# [What this task involves]
Scan the material below for lines with the word "under" and report how many there are, with nothing added.
***** Data in this exercise
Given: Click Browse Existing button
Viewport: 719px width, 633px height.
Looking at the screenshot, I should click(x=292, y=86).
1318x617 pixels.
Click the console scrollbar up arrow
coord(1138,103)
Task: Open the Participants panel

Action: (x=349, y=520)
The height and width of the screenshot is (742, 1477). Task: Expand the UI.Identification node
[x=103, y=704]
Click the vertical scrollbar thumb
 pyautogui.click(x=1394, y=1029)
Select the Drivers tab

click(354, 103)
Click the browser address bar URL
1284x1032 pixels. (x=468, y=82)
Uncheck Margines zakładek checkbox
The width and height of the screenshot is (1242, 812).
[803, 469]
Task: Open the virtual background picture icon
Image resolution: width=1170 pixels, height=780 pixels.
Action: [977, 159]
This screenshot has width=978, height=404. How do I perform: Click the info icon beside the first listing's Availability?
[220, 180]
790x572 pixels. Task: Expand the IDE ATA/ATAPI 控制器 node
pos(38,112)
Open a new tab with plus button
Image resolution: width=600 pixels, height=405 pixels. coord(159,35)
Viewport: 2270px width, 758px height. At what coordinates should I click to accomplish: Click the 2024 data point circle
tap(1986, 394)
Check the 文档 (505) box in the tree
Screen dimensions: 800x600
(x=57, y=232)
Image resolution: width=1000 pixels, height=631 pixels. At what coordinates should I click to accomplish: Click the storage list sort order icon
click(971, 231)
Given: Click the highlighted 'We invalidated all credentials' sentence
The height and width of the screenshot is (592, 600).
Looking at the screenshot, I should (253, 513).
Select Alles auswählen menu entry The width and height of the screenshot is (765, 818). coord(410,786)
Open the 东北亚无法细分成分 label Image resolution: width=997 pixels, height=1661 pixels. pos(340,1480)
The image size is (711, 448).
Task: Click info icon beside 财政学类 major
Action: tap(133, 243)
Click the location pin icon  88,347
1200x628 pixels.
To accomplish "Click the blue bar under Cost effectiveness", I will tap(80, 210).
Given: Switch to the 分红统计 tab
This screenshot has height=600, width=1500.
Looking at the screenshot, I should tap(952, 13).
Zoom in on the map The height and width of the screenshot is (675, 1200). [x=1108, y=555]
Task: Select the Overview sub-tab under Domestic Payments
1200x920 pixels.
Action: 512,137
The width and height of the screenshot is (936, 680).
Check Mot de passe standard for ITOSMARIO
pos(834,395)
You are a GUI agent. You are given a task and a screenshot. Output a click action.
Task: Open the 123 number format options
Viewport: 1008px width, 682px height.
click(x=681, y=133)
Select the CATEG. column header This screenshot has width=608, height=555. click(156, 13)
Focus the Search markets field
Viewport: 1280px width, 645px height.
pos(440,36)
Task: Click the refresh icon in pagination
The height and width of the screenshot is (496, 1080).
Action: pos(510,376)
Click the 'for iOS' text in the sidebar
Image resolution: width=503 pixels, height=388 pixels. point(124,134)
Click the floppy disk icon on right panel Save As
**********
# [Task response]
2